═════ PROVIDED DATA ═════

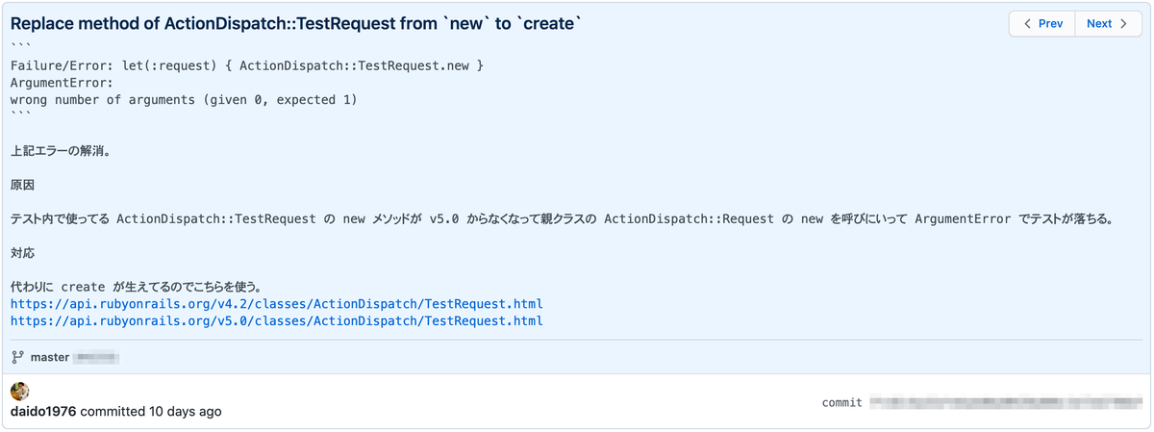Image resolution: width=1154 pixels, height=432 pixels.
Task: Click the '原因' heading text
Action: (x=22, y=184)
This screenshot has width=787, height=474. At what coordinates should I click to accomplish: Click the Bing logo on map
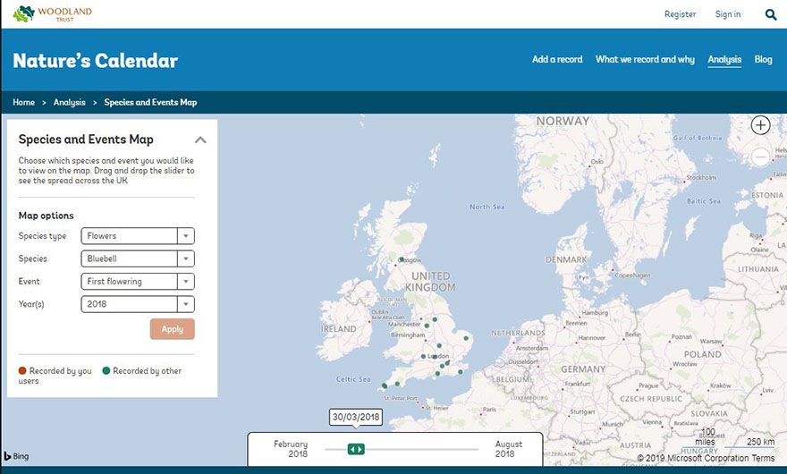(16, 456)
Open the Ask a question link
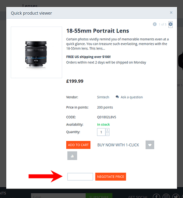The image size is (183, 198). 132,97
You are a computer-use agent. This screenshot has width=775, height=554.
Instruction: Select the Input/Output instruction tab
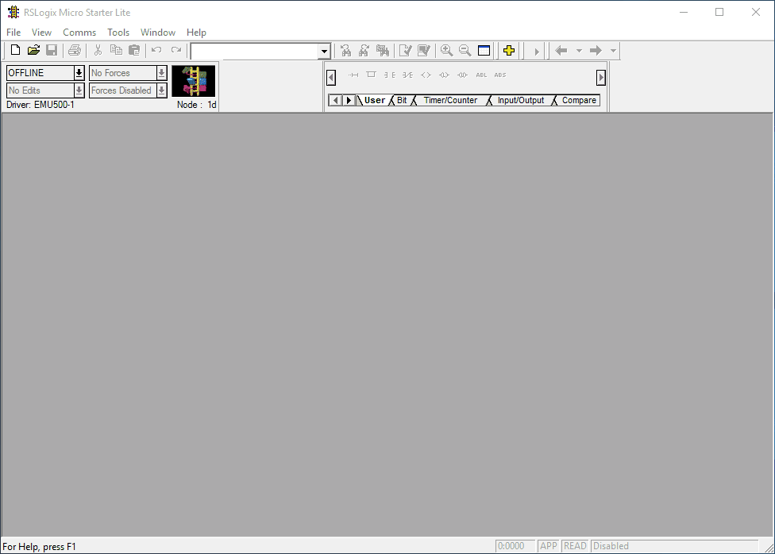(x=521, y=101)
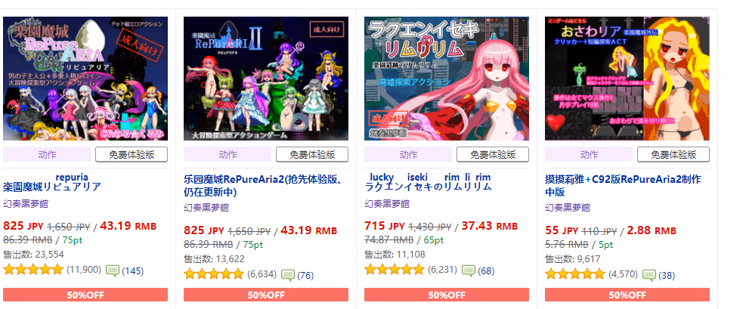Open the review comment icon beside (145)
746x309 pixels.
click(x=113, y=271)
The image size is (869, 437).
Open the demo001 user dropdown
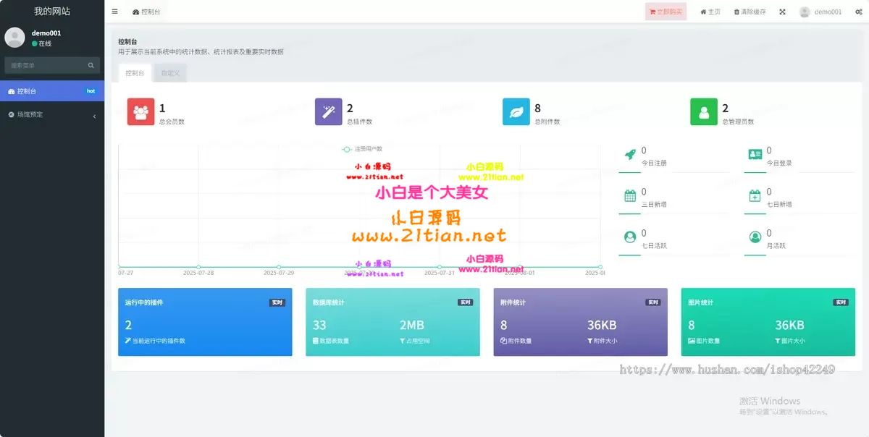pos(820,12)
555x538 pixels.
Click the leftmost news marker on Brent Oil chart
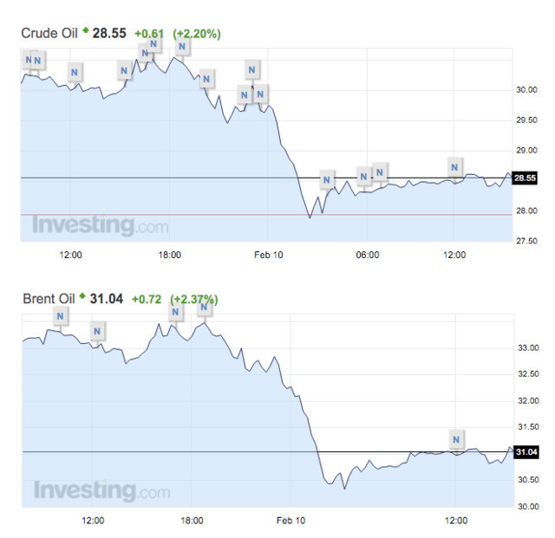(60, 316)
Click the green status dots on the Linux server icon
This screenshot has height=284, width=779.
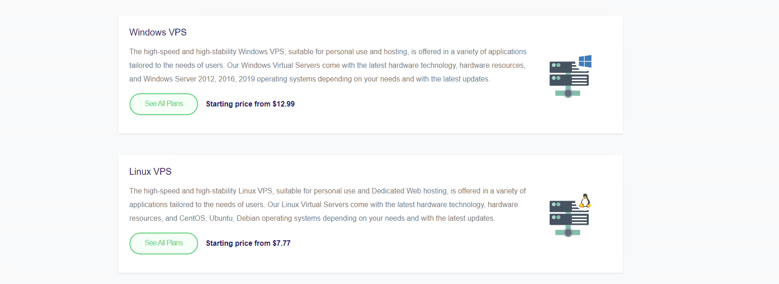(555, 204)
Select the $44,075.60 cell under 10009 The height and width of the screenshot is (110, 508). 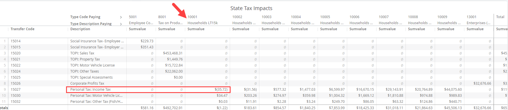453,90
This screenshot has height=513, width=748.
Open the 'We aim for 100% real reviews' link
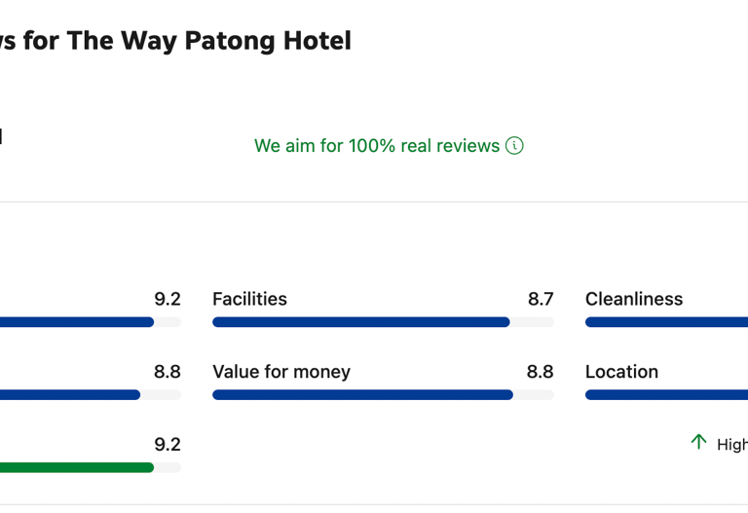point(376,146)
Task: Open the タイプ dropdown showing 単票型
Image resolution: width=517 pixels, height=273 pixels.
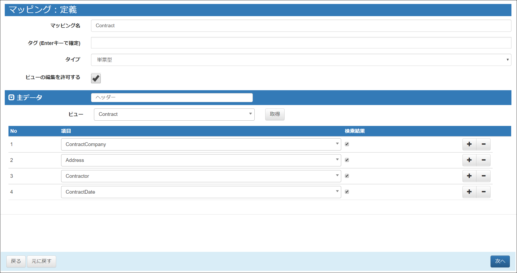Action: (x=301, y=60)
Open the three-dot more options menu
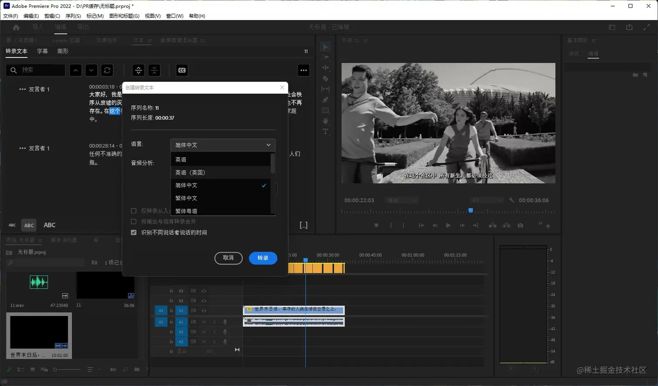The width and height of the screenshot is (658, 386). [303, 70]
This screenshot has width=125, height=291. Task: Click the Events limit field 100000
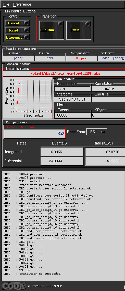72,115
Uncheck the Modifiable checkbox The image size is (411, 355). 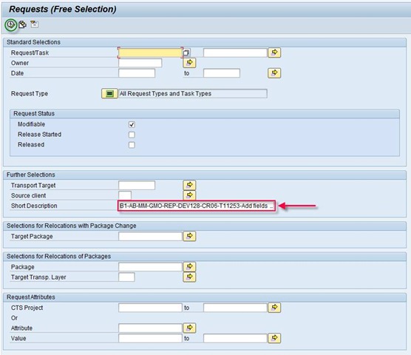click(x=132, y=124)
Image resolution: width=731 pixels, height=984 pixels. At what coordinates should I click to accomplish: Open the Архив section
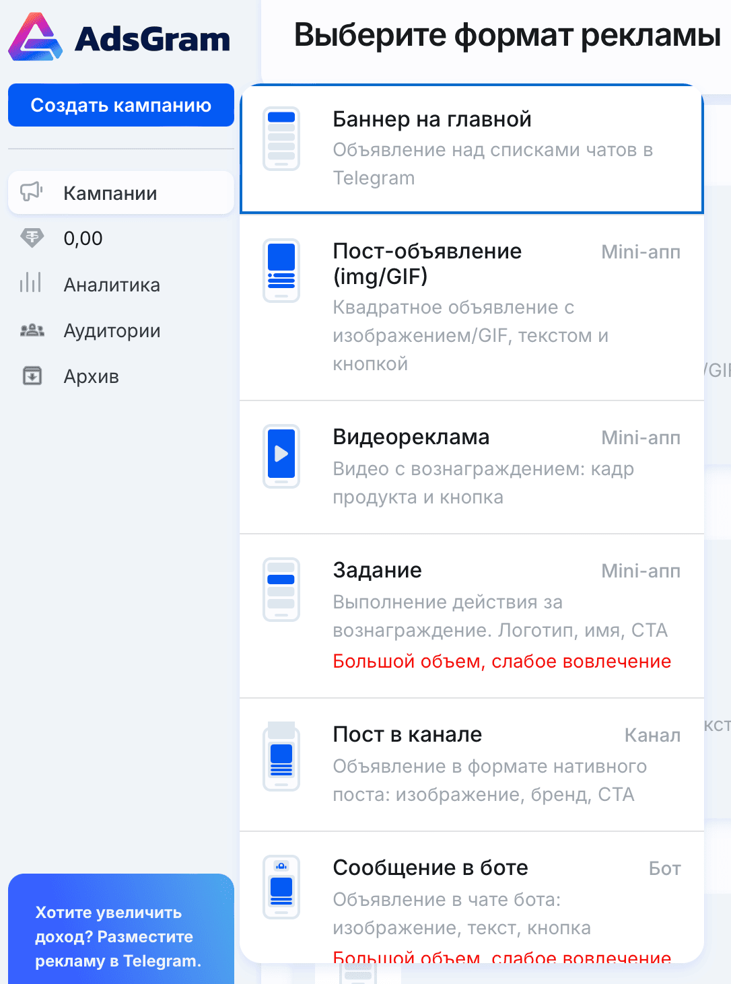point(91,376)
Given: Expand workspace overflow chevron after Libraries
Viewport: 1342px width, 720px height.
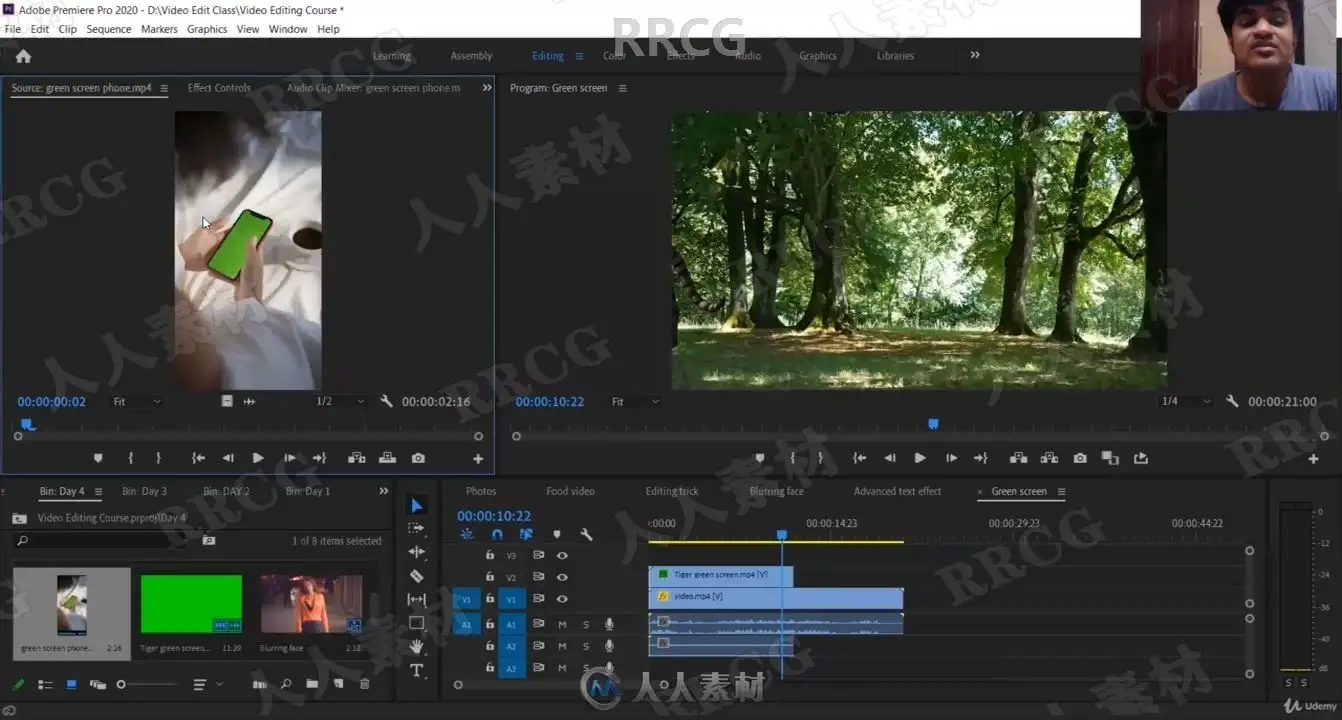Looking at the screenshot, I should pyautogui.click(x=975, y=55).
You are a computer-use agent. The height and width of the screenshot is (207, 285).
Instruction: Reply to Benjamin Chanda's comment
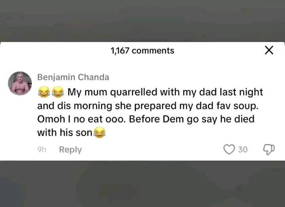(70, 150)
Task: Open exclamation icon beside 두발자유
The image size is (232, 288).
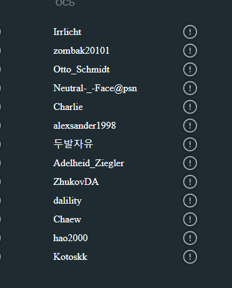Action: (190, 144)
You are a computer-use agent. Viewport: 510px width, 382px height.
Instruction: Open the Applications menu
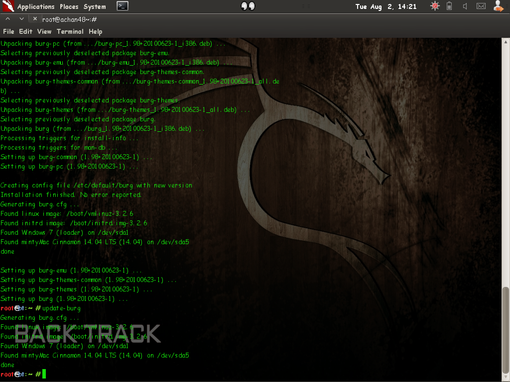click(x=35, y=6)
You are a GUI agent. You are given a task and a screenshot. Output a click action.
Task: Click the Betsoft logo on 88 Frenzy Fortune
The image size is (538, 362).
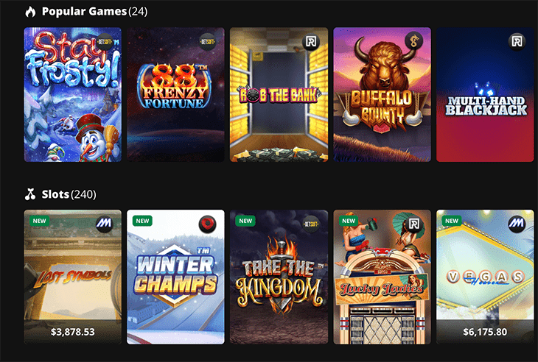coord(208,42)
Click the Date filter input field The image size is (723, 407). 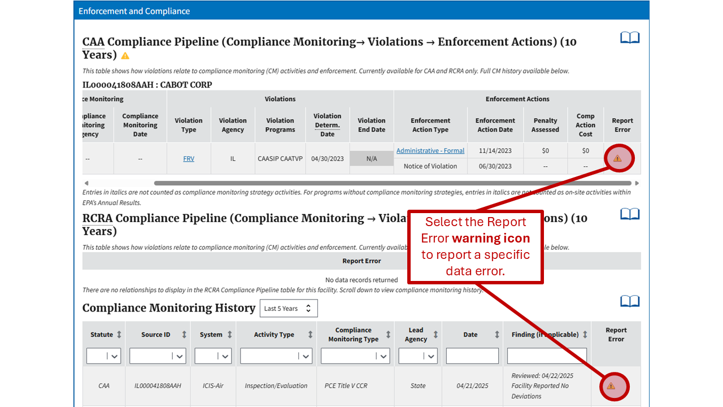click(472, 356)
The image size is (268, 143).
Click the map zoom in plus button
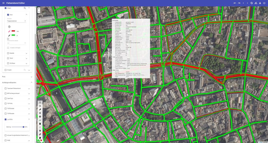(x=39, y=9)

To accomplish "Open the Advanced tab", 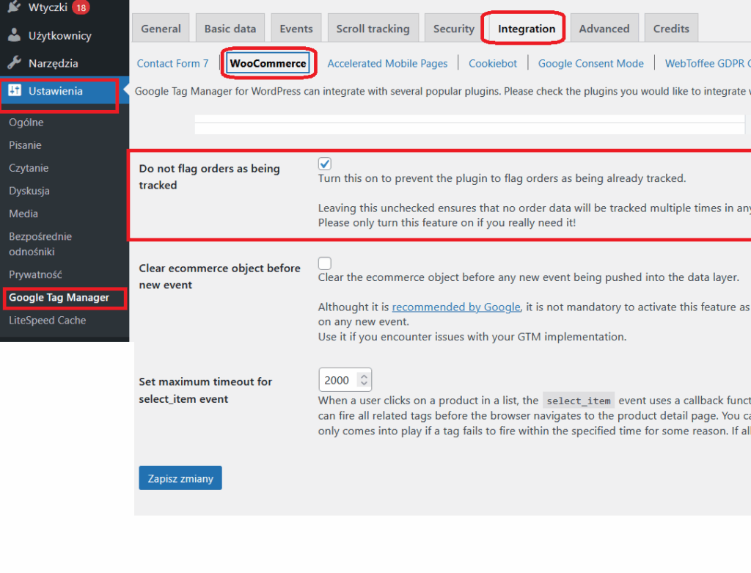I will tap(604, 29).
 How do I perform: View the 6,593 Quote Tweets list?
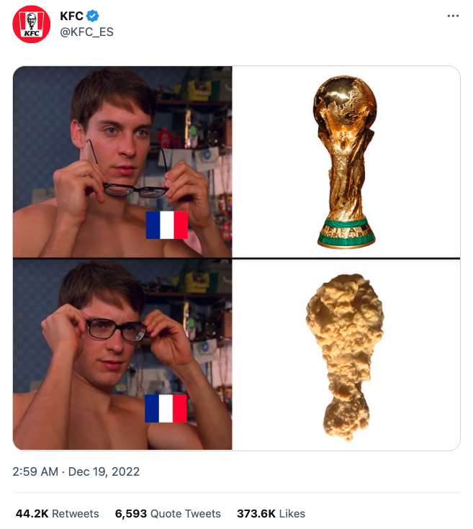point(168,513)
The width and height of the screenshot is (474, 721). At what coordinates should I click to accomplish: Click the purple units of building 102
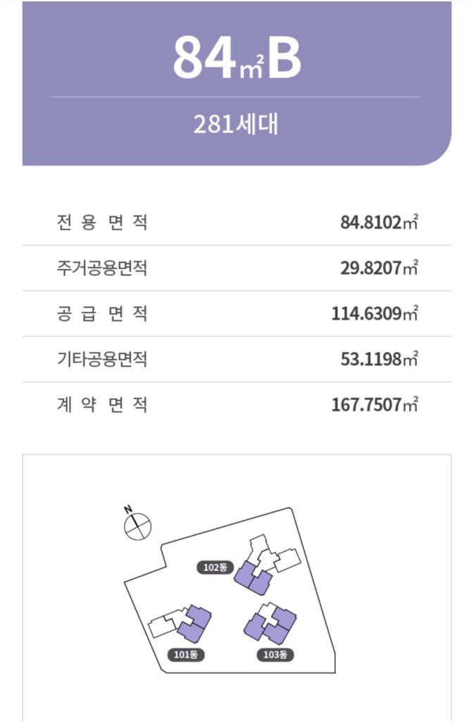(x=253, y=578)
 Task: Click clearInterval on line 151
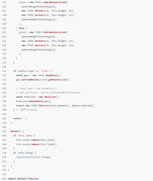pyautogui.click(x=25, y=157)
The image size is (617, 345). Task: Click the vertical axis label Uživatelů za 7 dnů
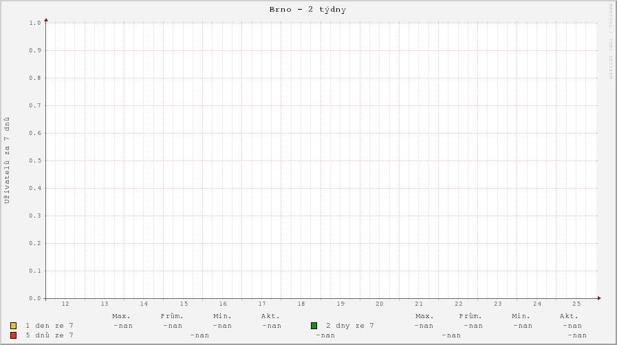point(8,161)
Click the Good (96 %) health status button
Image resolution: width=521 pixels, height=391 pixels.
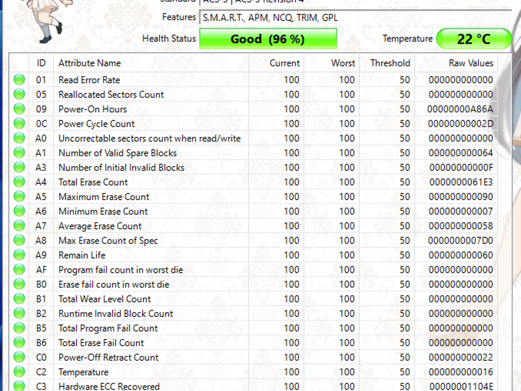point(268,39)
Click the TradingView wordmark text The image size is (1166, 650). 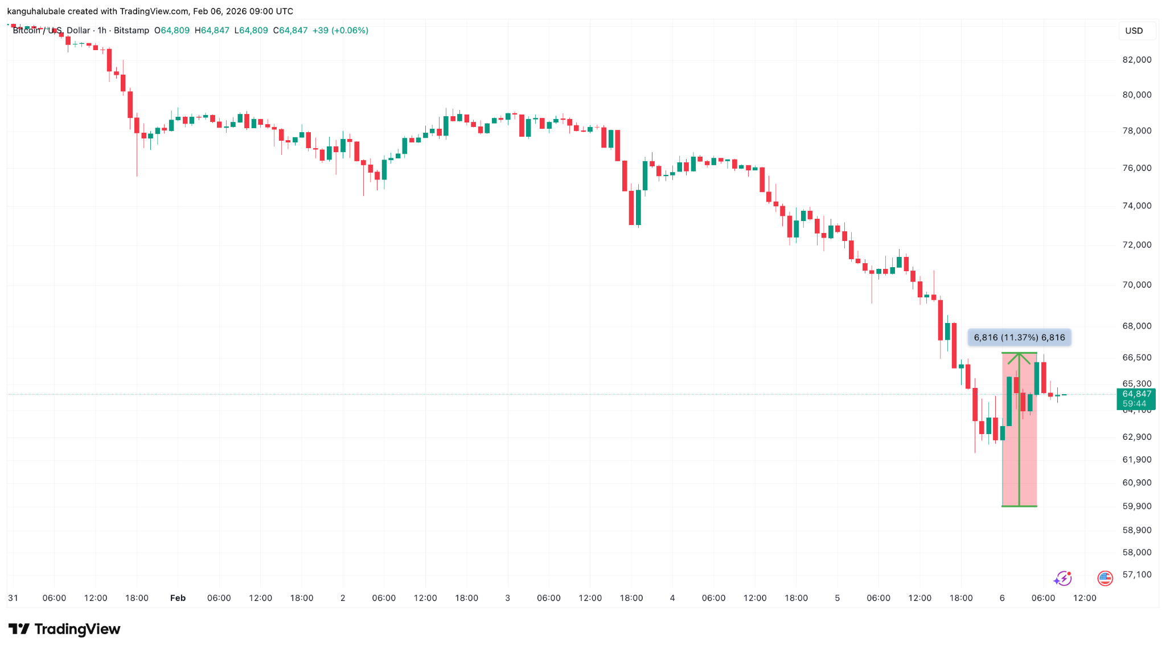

═════

__WORK REQUIRED__
A single figure must be given: how many lines of the records above include the string "computer".

__SOLUTION FOR THIS TASK__
3